Microsoft conferma di star discutendo l’acquisto di TikTok, ma prima di portare avanti le trattative punta a ottenere la benedizione di Donald Trump.
In un post pubblicato poche ore fa sul suo blog ufficiale, Microsoft ha ufficializzato quanto ormai era noto, ovvero che l’azienda starebbe valutando di rilevare le quote cinesi del noto social TikTok.
Martellata dalle costanti accuse di spionaggio mosse dal presidente statunitense, l’app si trova ora nella condizione di volersi allontanare dalla sua casa madre pur di continuare indisturbata le proprie attività, eppure neppure l’ipotesi di rottura dei rapporti con la Cina sembrava essere in grado di placare l’antagonismo del Governo.
Venerdì scorso, venuto a sapere delle mire di Microsoft nei confronti di TikTok, Trump si era infatti detto pronto a imporre in fretta e furia nuove leggi atte a impedire che un’azienda americana potesse mettere le mani sulle quote del social controllate da ByteDance.
Per evitare che la situazione degenerasse, il CEO Microsoft, Satya Nadella, è entrato personalmente in contatto col presidente per discutere l’intera faccenda.
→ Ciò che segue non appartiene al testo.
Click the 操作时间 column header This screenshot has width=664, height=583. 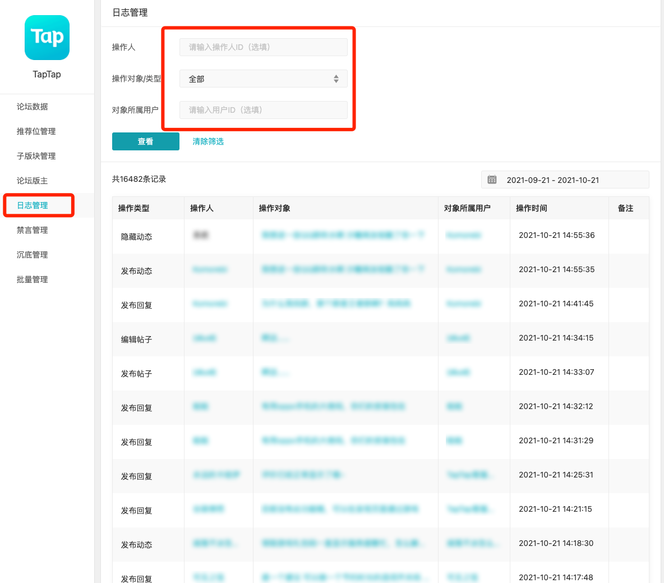(x=531, y=208)
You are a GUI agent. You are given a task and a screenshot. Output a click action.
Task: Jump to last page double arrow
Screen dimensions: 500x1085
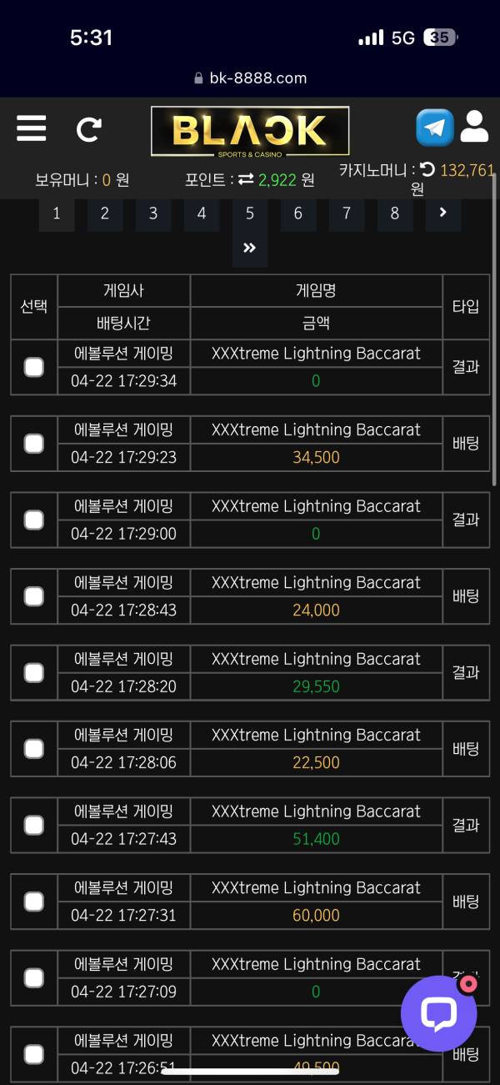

Secondo alle fonti di Reuters, il dialogo avrebbe portato a una “tregua” di 45 giorni in cui le due Big Tech potranno discutere indisturbate i termini della compravendita.
Nel giro di settimane, Microsoft procederà speditamente nelle contrattazioni con l’azienda proprietaria di TikTok, ByteDance, e prevediamo in ogni caso di completare il confronto non più tardi del 15 settembre 2020. Durante questa fase non vediamo l’ora di proseguire il dialogo con il Governo degli Stati Uniti, presidente incluso,
sostiene la nota pubblicata da Microsoft.
Sedata l’emergenza, l’amministrazione Trump sta però già spostando i riflettori su altri lidi: in un’intervista rilasciata al programma Sunday Morning Futures di Fox News, il Segretario di Stato Mike Pompeo ha dichiarato che il Governo intenda colpire “a breve” le aziende tech cinesi.
Nello specifico, l’uomo politico ha menzionato la più nota app cinese di messaggistica, WeChat, accusandola esplicitamente di fornire i dati degli utenti statunitensi al Partito Comunista di Xi Jingping.